The topics covered in the courses of Mathematics I and II.

Final Examination: 
Orale

Students will be evaluated in their knowledge and understanding through the means of a written exam concerning theory and exercises.

Assessment: 
Voto Finale

Students will acquire a good understanding of the statistical tools and techniques related to descriptive statistics, probability and inferential statistics covered in the course, as well as the ability to employ them in economic and business applications.

DESCRIPTIVE STATISTICS (about 30 hours)
−Classification of the variables
−Absolute, relative and percentage frequencies.
−Graphical representation of the variables:
1. Pie charts, bar charts, histograms.
2. Cumulative distribution function.

−Numerical description of the variables:
−Measures of central tendency: analytic means (arithmetic and geometric mean); median and quartiles, mode.
−Measures of variability.

−Bivariate analysis:
−Scatter plot and contingency table.

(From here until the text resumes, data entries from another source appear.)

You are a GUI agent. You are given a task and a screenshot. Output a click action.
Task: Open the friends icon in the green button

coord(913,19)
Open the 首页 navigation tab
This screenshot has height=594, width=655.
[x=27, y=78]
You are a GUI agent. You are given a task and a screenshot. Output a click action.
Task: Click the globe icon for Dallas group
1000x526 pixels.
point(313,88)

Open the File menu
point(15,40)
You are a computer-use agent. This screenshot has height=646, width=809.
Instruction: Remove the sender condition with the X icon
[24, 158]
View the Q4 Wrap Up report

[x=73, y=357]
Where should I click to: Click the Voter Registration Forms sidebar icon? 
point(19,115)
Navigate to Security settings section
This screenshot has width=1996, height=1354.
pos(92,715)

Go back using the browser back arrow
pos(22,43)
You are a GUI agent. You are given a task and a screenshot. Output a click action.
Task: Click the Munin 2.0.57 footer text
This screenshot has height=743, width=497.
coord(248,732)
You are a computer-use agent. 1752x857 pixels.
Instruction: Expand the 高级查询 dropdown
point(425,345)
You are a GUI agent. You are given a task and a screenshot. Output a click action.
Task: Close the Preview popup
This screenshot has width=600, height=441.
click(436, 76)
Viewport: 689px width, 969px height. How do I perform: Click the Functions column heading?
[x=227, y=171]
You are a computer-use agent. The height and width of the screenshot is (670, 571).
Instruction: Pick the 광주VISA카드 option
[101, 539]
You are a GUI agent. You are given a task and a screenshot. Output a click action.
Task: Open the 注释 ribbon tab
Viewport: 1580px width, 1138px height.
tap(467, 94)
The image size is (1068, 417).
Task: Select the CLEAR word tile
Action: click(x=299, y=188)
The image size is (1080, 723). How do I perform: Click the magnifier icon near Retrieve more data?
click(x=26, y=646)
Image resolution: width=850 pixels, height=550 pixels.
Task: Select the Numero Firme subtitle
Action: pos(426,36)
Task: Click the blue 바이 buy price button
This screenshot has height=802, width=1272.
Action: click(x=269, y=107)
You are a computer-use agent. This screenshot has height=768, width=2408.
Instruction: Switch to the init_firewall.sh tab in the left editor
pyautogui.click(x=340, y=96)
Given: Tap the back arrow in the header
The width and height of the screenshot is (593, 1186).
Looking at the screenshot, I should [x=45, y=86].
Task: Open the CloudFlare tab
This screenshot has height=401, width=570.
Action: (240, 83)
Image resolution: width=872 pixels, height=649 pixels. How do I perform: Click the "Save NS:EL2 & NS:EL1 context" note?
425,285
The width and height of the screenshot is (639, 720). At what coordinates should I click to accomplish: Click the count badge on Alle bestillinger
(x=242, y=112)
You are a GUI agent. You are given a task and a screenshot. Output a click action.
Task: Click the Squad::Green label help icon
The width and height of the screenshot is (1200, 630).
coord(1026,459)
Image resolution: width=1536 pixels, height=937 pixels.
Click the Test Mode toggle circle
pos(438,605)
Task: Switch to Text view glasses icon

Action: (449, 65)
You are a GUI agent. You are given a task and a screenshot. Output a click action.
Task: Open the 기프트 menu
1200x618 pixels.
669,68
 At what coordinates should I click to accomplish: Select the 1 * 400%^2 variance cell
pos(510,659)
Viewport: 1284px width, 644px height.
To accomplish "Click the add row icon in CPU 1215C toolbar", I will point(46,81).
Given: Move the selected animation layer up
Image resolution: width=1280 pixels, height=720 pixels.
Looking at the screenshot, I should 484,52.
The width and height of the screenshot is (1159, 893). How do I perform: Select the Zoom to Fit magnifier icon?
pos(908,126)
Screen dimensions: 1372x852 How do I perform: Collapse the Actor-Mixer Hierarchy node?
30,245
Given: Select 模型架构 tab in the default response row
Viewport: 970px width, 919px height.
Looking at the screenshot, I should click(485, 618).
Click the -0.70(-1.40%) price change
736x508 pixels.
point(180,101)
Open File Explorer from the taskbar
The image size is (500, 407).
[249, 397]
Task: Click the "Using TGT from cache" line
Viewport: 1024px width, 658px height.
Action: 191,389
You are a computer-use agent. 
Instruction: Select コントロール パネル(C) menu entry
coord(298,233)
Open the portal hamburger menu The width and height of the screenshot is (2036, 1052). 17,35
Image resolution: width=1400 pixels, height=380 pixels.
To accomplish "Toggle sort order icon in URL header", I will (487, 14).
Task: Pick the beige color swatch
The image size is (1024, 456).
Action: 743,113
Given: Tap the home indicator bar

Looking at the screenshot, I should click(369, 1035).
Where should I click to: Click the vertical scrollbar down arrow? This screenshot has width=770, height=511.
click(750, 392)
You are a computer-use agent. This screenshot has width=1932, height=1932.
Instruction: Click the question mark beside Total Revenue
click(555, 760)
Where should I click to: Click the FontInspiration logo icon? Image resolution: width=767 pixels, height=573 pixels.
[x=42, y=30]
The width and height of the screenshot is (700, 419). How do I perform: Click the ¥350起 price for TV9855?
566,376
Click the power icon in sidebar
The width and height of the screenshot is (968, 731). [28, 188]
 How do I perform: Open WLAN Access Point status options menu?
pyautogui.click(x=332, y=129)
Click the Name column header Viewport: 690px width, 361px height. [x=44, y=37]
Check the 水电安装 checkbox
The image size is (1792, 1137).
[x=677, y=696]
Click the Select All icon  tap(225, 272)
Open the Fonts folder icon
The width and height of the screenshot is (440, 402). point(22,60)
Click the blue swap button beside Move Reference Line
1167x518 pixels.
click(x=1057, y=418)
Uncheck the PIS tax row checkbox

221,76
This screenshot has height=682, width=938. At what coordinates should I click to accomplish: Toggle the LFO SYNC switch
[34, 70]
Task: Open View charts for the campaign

Joint, marginal, conditional distributions. Conditional mean.
−Independence.
−Chi-square measure of association
−Linear dependence between two variables: covariance and correlation coefficient.

- Simple linear Regression:
- Ordinarily least square estimators
- Prediction
- R2 coefficient of determination.

PROBABILITY (about 10 hours)
- Basic notions and rules
- Assiomatic probability
- Bayes theorem

INFERENTIAL STATISTICS (about 20 hours)
Random variables (r.v.):
−Bernoulli, Binomial, Norma distributions.

Point estimation
−Random sample, estimator and estimate: definition.
−Sample mean and sample variance: definition and properties.
−Central Limit Theorem
−Properties of estimators: unbiasedness, asymptotic unbiasedness, efficiency, consistency.

Confidence Intervals
−Definition of Confidence Intervals (C.I.)
−C.I. for the mean of the normal population: variance known and unknown; Student T distribution.
−C.I. for the mean in case of large samples: variance known and unknown.

Test of Hypothesis
−Introduction
−Test for the mean of a normal population: variance known and unknown
−Test for the mean in case of large samples: variance known and unknown

- G. CICCHITELLI, P. D’URSO, M. MINOZZO (2017), Statistica: principi e metodi, Terza edizione, Pearson Italia, Milano (Chapters 1-6; 9-11; 13 - 14; 16 - 20)
- Notes and additional exercises will be available on e-learning page.

The theoretical lessons will be accompanied by weekly exercises classes.